I'll also add that, while the placebo effect is "fake," it's not without value. Not that anyone would argue that accepted herbal remedies like aloe vera are a placebo effect, and no doubt many, many more herbal remedies are the real deal as well... BUT assuming that one DOES experience a placebo effect... hey, if it fixes your problem, why look a gift horse in the mouth? Unlike pharmaceuticals, herbs are cheap and - for the most part - healthy and safe.
When are they not safe? Well, if you're pregnant, taking prescription drugs, suffering from any sort of medical condition, or giving herbs to a child, it would definitely behoove you to do your homework first. And, as I noted before, some herbs are potent even in small quantities. But that said, I think this shows what it takes for someone to do serious harm to themselves with herbs (going back to the example of comfrey):
There are four cases involving humans which do implicate comfrey. One involved a woman who was finally diagnosed as having veno-occlusive disease & did consume a quart of herbal tea/per day that contained comfrey. A second case involved a boy with Crohns disease who was treated with conventional medicine for some time before going over to comfrey root & acupuncture. The long running malnutrition may have weaken the liver predisposing it to the venal obstruction problem. Comfrey root was blamed.
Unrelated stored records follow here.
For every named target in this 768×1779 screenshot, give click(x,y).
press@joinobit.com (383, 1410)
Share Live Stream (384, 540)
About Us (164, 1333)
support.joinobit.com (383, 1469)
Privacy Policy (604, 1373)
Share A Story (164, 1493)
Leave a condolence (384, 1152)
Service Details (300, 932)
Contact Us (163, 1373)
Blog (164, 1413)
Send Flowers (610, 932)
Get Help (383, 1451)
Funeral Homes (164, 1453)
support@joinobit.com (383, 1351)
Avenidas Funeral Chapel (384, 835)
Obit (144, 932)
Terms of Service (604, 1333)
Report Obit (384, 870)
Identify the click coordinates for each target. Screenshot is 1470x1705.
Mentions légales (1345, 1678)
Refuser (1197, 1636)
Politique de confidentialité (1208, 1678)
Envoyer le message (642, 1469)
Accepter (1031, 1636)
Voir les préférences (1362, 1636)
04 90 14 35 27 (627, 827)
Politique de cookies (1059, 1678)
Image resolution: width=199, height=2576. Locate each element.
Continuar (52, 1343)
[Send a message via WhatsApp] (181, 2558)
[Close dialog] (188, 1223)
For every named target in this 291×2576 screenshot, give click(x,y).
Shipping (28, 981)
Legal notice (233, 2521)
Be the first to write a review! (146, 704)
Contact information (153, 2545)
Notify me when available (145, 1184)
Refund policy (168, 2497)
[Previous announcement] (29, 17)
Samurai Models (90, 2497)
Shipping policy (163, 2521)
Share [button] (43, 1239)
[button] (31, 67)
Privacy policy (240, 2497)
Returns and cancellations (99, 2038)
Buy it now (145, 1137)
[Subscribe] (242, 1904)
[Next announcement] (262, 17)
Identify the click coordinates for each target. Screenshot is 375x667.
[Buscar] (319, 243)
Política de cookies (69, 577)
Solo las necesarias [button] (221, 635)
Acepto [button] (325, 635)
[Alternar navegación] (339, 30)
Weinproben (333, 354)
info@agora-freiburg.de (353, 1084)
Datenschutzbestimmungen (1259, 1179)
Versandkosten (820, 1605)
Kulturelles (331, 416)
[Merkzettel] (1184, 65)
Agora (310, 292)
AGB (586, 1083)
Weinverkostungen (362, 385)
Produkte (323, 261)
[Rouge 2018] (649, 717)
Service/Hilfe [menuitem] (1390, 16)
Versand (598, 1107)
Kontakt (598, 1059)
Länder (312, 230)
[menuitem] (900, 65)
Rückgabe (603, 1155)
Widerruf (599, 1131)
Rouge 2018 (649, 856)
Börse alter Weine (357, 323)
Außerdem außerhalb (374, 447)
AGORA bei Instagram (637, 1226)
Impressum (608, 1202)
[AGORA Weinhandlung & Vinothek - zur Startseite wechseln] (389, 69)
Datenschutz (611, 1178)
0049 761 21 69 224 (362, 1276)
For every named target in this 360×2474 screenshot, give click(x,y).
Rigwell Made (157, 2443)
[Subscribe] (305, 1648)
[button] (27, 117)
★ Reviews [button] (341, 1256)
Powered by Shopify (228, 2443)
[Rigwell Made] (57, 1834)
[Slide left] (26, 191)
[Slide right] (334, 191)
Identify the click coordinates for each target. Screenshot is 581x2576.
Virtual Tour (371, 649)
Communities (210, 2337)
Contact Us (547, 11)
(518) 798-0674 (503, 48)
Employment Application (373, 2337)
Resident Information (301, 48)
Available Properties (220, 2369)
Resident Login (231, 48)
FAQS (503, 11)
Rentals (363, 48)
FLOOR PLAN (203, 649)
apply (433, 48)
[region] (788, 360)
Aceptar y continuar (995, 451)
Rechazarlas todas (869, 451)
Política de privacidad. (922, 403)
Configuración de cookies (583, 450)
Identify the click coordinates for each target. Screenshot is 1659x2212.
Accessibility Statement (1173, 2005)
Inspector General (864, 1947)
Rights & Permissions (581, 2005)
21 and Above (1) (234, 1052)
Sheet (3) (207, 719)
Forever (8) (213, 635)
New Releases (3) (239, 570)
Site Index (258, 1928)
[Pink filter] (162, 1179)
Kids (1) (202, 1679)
The drugs were not considered as possibilities. The third case involves a woman who overdosed: 10 cups of comfrey tea a day & handsful of comfrey pills. After 9 years, she had serious liver problems. The fourth case became a fatality. A vegetarian, given to specific food binges for weeks, took an unknown amount of comfrey for flu like symptoms possibly over a period of four months. The particulars of his case are blurred. All cases involve comfrey; in at least three, there are suggestions of overdose or abuse of the plant.